The online journal of the National Career Pathways Network
Ann Beheler and Mark Dempsey, National Convergence Technology Center, Collin College
Everyone can agree that two major goals for all technical programs are to help students complete certificates and degrees that will make them highly employable and to engage with local employers in a way that inspires ongoing support and involvement. Many institutions rely on traditional business advisory councils, which often feature annual meetings in which faculty present courses they want to teach and the employers smile and provide a rubber stamp approval. Even business advisory councils that are more substantive meet only twice a year and talk about industry needs through winding conversations and debates that provide limited actionable results. But there is a process that creates deeper connections between educators and employers and provides more useful feedback on workforce needs in an efficient manner. That process—developed by the National Convergence Technology Center (funded by a National Science Foundation grant) at Collin College—is called the Business and Industry Leadership Team (BILT) model.

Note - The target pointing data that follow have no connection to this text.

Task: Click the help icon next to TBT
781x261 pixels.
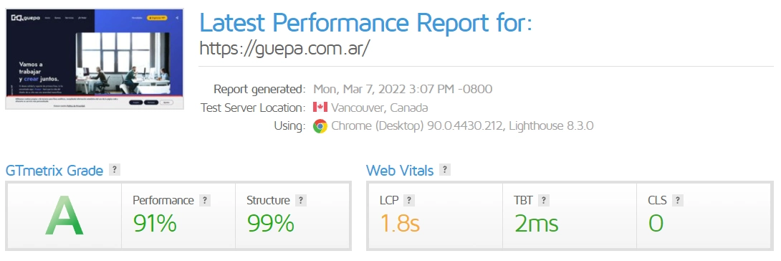Action: pos(543,200)
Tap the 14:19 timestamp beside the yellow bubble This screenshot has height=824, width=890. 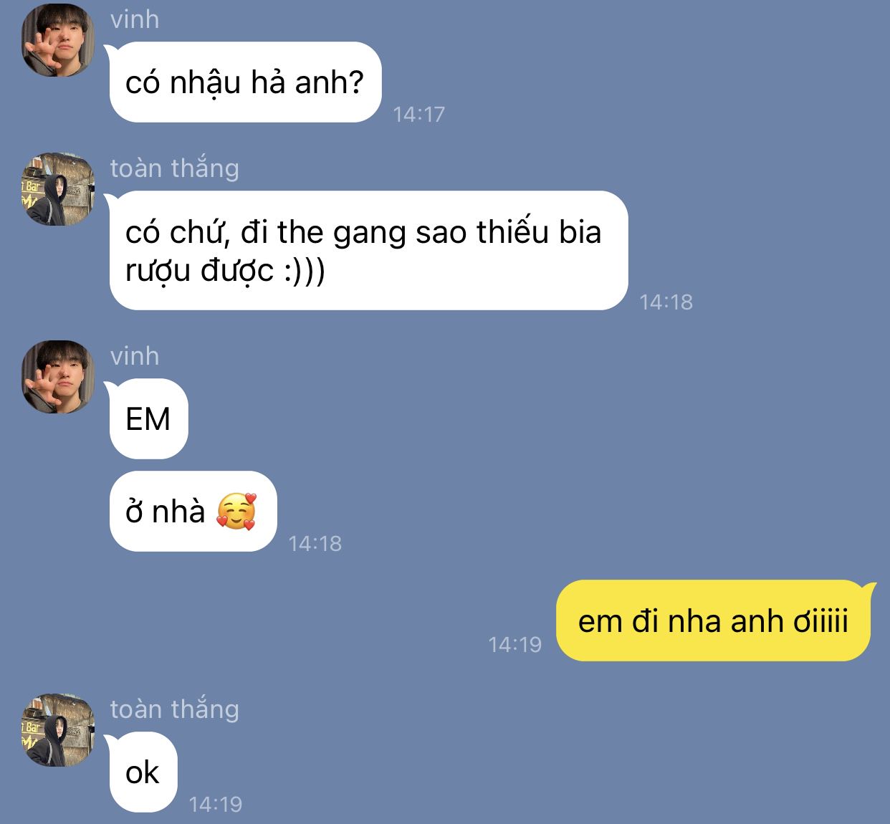pos(515,644)
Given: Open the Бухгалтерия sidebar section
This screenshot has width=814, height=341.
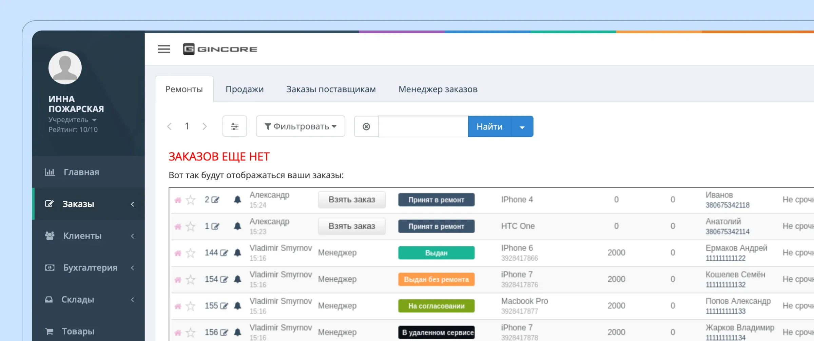Looking at the screenshot, I should (x=90, y=267).
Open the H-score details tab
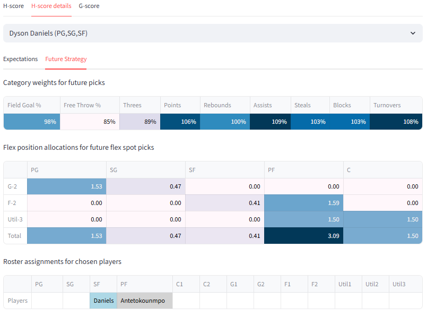Viewport: 427px width, 316px height. [x=51, y=6]
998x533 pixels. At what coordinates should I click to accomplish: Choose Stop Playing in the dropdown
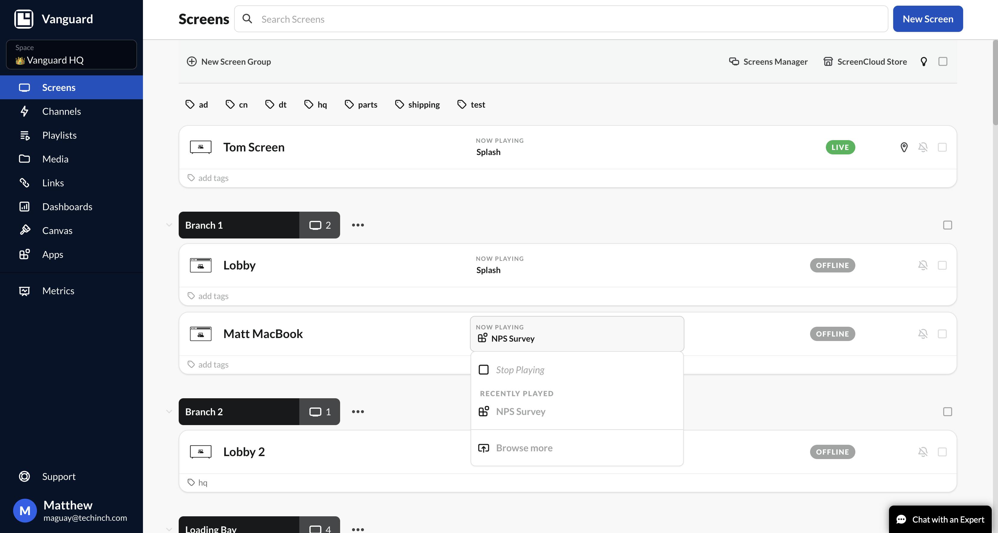pyautogui.click(x=520, y=370)
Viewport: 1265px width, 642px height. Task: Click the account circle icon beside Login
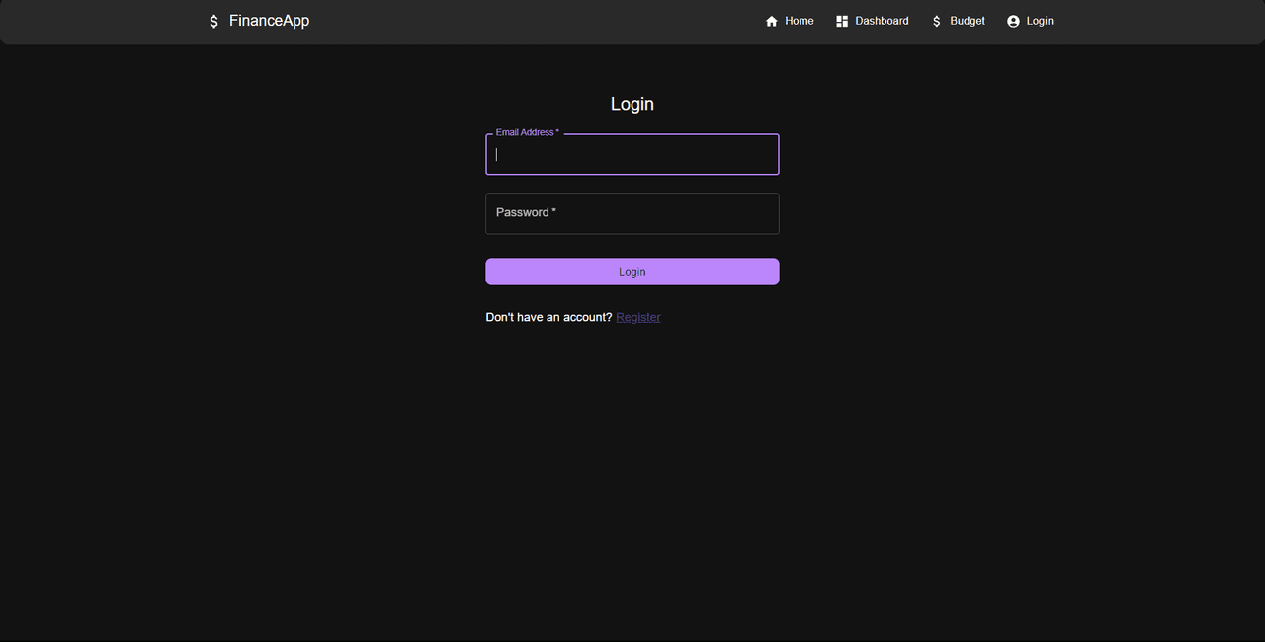point(1013,22)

Think of the BILT as a business advisory council on steroids, whereby employers are co-leading the program and ensuring curriculum delivers the skills they need in new hires 12–36 months into the future. The BILT model is flexible and scalable. It can work on a single program, an entire college, or a regional group—and for any technical discipline. The BILT model’s deeper engagement is a win-win. Businesses connect with a pipeline of workforce-ready job candidates, faculty teach with the assurance that the curriculum aligns with workforce needs, students benefit from “first in line” opportunities for job openings and internships, and programs develop a pool of supportive industry experts. The table below illustrates some differences between typical advisory councils and BILTs.
The BILT model has seven essential elements:
1. Convene regularly. BILTs should meet at least three times a year (spring, summer, fall), preferably quarterly. Frequent engagement promotes deeper relationships. Meetings can be in person or via Zoom or a hybrid.

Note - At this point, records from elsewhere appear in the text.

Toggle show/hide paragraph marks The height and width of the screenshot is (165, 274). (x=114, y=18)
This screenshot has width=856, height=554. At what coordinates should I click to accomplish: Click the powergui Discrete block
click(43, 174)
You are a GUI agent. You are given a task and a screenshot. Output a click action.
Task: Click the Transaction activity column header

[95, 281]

2. Discuss trends. Employers share their perspectives on industry trends three or more years into the future. Too often business advisory councils are powered by faculty agendas. Let the businesses speak so they can better inform educators on what’s coming in the workforce.
3. Invite faculty. Faculty must be present at the BILT meetings so they can hear directly from employers.
4. Conduct an annual vote. The cornerstone of the BILT model is an annual, line-by-line prioritization of granular entry-level job skills (specifically, knowledge, skills, and abilities, or KSAs). Voting is done online and automatically tallied on a spreadsheet, which then fuels industry discussion. This KSA vote is always “future-facing.” That is, employers consider the entry-level skill they will need 12–36 months into the future to allow time for curriculum changes. Free Google tools are used to facilitate this vote. Learn more about the voting process by watching this 10-minute video.
5. Map the KSA results. After the BILT prioritizes the entry-level skills, the faculty use that spreadsheet to make sure that needs identified by the BILT are indeed being covered in the classroom. They determine which KSAs are covered by existing courses and at what level, and which ones are not covered. Where there are gaps, the faculty can create new courses or update existing courses.
6. Provide feedback to close the loop. Part of building a relationship with employers is making sure the BILT feels heard and valued. Be sure to update the BILT on what you’ve done with their recommendations and how you’ve made changes. And if you can’t do what they asked, explain why. Sometimes BILT members can help find solutions.
7. Group employers by subject matter expertise. Leverage the know-how of your employers in their specific disciplines. It’s fine to convene your entire program BILT for broader program discussions and trends talks. But when it’s time to drill down and prioritize entry-level KSAs, you should consider convening just the BILT members who are subject matter experts in that specific area. You can’t expect, for example, networking experts to be able to prioritize job skills in programming.
The BILT model has been adopted by close to 100 institutions nationally, and several have implemented it across multiple workforce programs. Its impact is almost immediate. Educators and employers alike quickly notice a stronger relationship and more useful outcomes. Additionally, the BILT model has been recognized by the National Science Foundation, the Department of Education, and the Department of Labor as an effective process for successfully engaging employers and keeping technical programs current.